Era sábado de manhã.
Abriu os olhos e o dente, ainda de leite, estava ali dançando em sua gengiva. Junto ao balanço daquele que logo não faria parte do seu eu, chegou o medo de perdê-lo.
Passou dias sentindo sua presença, antes nunca percebida. Sua língua, sem querer, encontrava a peça bamba que tantas vezes fizera parte de seu sorriso e, ao encontra-la, sentia a dor - de saber que logo tal fio de raiz seria desfeito e aquele pedaço dela seria preenchido de nada.
Espaço vazio circundado de outros que não poderiam substituí-lo. A substituição, que viria com a chegada do permanente, aconteceria no tempo certo. Até lá, espaço desabitado.

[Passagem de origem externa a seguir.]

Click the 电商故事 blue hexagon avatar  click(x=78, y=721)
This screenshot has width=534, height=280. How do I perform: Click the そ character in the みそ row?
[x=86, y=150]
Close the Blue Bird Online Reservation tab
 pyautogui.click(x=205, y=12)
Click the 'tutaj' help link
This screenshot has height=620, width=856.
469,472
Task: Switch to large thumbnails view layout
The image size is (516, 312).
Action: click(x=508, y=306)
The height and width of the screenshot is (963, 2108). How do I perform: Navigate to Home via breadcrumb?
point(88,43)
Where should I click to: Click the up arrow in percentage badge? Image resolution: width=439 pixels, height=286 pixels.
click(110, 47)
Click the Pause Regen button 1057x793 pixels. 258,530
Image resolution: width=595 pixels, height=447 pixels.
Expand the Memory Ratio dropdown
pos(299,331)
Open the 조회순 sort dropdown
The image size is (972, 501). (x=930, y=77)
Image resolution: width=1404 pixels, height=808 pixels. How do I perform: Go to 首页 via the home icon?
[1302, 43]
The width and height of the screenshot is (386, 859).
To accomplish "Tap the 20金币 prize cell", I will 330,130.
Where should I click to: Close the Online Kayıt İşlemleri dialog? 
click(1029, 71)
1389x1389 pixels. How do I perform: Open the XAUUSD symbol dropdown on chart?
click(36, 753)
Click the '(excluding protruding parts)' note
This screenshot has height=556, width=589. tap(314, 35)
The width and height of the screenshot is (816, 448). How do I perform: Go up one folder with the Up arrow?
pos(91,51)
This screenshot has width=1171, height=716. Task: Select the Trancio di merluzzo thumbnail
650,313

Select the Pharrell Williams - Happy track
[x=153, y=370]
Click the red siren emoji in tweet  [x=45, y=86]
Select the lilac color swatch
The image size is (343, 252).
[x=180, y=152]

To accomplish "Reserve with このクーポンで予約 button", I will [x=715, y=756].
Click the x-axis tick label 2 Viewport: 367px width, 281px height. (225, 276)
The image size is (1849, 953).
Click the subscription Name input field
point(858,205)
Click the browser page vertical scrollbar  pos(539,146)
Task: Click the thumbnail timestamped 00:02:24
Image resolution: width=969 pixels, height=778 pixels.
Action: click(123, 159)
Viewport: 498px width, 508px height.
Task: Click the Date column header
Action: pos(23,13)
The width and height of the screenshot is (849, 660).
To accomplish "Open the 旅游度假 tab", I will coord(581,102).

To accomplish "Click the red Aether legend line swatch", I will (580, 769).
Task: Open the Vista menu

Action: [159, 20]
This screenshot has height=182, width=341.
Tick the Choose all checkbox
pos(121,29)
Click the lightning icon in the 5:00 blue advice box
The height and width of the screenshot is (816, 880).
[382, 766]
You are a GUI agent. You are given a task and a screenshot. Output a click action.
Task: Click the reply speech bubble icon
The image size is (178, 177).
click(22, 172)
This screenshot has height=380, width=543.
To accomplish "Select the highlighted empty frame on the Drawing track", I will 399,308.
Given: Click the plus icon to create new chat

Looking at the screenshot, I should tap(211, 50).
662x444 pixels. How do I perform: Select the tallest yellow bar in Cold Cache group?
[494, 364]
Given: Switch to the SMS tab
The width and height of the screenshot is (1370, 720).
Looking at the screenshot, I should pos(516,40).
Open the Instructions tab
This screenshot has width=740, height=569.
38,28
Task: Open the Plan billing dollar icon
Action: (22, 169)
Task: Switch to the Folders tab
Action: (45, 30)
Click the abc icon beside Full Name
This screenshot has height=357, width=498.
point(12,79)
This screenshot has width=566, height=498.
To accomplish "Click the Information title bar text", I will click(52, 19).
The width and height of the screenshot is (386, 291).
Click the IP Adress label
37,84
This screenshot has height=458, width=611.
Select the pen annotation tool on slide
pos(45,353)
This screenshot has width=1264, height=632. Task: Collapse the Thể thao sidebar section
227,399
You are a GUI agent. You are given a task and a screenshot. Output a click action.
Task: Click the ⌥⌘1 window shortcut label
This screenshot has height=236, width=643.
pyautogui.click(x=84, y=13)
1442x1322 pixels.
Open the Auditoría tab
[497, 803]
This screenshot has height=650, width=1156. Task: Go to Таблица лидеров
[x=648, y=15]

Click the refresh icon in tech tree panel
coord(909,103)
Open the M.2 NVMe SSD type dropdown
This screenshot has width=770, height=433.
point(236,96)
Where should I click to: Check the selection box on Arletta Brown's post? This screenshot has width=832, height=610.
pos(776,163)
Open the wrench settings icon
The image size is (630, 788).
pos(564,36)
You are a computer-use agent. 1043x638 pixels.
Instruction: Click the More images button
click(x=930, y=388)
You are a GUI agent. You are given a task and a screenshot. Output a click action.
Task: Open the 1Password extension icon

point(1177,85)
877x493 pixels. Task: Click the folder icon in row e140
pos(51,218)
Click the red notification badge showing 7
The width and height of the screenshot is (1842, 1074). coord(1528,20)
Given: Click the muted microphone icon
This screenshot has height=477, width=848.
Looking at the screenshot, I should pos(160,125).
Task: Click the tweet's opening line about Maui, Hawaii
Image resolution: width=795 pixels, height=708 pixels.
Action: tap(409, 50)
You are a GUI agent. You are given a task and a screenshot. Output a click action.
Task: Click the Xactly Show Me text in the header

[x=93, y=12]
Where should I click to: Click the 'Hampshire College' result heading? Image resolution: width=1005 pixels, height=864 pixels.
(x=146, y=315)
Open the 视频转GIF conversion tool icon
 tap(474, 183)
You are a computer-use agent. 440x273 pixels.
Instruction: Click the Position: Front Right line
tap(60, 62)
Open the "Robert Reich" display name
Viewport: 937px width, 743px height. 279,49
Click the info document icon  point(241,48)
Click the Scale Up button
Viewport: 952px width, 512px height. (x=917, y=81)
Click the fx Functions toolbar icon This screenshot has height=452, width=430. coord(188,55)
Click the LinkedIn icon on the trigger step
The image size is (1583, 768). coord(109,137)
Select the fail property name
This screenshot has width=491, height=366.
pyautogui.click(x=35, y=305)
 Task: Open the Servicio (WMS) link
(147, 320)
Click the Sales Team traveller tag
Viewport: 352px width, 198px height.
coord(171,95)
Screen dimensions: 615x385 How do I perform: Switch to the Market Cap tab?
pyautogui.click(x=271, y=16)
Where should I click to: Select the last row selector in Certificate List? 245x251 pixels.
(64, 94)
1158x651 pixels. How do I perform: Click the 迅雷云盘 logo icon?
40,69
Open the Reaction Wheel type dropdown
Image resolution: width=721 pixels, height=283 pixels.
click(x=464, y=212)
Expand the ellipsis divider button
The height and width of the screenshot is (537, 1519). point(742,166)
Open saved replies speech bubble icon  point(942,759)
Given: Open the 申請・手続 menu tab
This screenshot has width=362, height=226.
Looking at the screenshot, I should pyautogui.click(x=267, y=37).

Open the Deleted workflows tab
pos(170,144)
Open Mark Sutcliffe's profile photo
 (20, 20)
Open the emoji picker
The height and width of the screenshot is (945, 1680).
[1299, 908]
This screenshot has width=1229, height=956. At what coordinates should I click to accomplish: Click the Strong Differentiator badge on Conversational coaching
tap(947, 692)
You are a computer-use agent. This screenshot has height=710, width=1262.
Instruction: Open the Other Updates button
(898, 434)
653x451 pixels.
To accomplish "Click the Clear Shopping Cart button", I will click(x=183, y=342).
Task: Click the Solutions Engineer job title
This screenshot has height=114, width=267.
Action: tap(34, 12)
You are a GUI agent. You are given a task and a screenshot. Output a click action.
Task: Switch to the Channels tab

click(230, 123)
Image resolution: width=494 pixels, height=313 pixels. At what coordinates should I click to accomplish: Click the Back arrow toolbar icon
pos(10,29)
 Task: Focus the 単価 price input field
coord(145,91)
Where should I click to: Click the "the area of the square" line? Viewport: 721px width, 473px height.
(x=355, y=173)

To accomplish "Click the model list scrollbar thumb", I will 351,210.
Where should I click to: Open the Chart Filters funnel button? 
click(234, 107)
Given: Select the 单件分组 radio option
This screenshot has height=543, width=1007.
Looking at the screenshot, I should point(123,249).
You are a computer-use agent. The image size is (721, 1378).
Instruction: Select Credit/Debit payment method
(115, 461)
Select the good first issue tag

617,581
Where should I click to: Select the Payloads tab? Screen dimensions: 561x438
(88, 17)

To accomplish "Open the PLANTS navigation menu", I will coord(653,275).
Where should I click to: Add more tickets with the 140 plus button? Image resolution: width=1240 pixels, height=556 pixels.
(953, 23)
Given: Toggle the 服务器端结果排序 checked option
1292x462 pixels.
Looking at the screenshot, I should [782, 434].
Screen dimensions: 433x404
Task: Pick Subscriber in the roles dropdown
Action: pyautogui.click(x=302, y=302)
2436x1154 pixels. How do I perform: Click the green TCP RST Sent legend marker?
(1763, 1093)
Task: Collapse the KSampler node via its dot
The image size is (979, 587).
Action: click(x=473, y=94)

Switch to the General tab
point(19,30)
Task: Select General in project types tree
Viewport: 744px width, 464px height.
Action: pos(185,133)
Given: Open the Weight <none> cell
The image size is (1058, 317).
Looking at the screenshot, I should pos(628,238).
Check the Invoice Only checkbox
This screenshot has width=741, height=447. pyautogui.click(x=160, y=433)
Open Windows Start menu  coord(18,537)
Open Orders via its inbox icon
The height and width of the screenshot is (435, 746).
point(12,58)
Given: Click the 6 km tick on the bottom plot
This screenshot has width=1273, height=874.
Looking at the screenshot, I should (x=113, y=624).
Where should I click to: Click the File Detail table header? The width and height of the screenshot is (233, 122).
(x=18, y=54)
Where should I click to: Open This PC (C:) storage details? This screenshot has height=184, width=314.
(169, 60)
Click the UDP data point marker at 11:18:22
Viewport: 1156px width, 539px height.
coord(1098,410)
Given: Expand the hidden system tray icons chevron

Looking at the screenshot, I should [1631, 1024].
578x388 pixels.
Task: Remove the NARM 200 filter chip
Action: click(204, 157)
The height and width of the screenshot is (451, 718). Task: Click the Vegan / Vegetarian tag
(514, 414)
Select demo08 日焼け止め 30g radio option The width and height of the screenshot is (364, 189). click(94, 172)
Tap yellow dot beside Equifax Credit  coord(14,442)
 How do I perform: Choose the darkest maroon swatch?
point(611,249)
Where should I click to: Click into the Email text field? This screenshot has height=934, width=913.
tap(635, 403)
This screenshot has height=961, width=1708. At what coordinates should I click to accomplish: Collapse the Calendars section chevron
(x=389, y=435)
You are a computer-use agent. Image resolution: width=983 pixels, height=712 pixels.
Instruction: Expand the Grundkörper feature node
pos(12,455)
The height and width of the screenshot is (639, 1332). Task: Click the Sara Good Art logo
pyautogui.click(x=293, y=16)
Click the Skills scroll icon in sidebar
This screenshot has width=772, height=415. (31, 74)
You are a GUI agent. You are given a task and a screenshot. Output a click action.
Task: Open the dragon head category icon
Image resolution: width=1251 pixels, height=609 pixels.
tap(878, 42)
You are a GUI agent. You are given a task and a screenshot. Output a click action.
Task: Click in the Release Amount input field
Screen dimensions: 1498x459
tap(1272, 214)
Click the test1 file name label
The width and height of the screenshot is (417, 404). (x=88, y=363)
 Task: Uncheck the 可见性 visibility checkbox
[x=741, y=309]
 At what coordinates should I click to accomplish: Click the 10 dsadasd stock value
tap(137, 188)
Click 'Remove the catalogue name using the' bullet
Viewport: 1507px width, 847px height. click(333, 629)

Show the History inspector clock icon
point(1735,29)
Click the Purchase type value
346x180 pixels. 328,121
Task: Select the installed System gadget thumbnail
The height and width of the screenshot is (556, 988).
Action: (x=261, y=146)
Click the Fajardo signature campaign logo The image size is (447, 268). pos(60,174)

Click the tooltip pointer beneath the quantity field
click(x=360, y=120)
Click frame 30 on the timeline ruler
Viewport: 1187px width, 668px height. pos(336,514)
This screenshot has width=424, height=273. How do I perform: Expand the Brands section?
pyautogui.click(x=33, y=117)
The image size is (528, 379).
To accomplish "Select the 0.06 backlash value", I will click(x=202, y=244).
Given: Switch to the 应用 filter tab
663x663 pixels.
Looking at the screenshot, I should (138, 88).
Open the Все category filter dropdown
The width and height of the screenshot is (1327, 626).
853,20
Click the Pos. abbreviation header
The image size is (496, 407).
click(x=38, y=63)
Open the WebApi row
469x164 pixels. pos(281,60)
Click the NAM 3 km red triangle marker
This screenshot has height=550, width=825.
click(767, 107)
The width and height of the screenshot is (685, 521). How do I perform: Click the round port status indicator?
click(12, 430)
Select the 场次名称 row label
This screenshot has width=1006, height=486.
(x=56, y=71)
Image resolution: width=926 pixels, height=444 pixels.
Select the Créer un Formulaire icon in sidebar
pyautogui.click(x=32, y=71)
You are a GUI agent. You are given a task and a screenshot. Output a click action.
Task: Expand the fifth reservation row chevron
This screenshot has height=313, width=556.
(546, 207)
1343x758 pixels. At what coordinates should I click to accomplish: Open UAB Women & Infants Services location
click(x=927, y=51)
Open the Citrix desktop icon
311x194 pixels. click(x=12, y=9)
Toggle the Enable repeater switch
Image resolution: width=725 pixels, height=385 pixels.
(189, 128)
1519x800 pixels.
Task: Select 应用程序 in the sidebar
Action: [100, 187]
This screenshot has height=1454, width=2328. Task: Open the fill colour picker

Ela poderia simplesmente amarrar o famoso fio ao redor do dente, prendê-lo à porta e arrancá-lo de uma só vez. Mas preferia senti-lo em sua boca por mais um tempo, ainda que incômodo - era bom lembrar que ele estava ali quando tentava comer um dos biscoitos que sua avó preparava para o café da tarde.
Por mais que tivesse se esforçado para que dança continuasse, sem remédio um dia ela parou.
A cortina de sangue encerrou o espetáculo e, o protagonista, que estivera por um fio, naquele dia perdeu sua última ligação. Jazia ali em suas pequenas mãos molhadas de lágrimas.
Dormiu com seu companheiro de risos sob o travesseiro e, na manhã seguinte, ao passar a língua e sentir o vazio bem na frente da parte superior, chorou.
Com o tempo, foi perdendo todos os dentes de leite e, como era de esperar, acostumou-se com as perdas, ganhando confiança suficiente para saber que o permanente sempre chega, demorando, algumas vezes, mais que outras.
Com a dentição já toda substituída, pensara que o medo da ausência a deixaria em paz e, a partir de agora, nenhum vazio a surpreenderia numa manhã qualquer. Esqueceu-se de que não são só os dentes aqueles a ficarem por um fio, pessoas também são capazes de ser parte do nosso eu e, mais tarde, desligar-se como o fio que cai após uma tempestade, deixando-nos no escuro.
Era sábado de manhã.
Abriu os olhos e o coração, ainda leve, estava ali dançando em seu peito.
Ritmado. Pulsando a cada pensar.
Na noite anterior, houve tempestade. Curto-circuito. O fio soltava faíscas.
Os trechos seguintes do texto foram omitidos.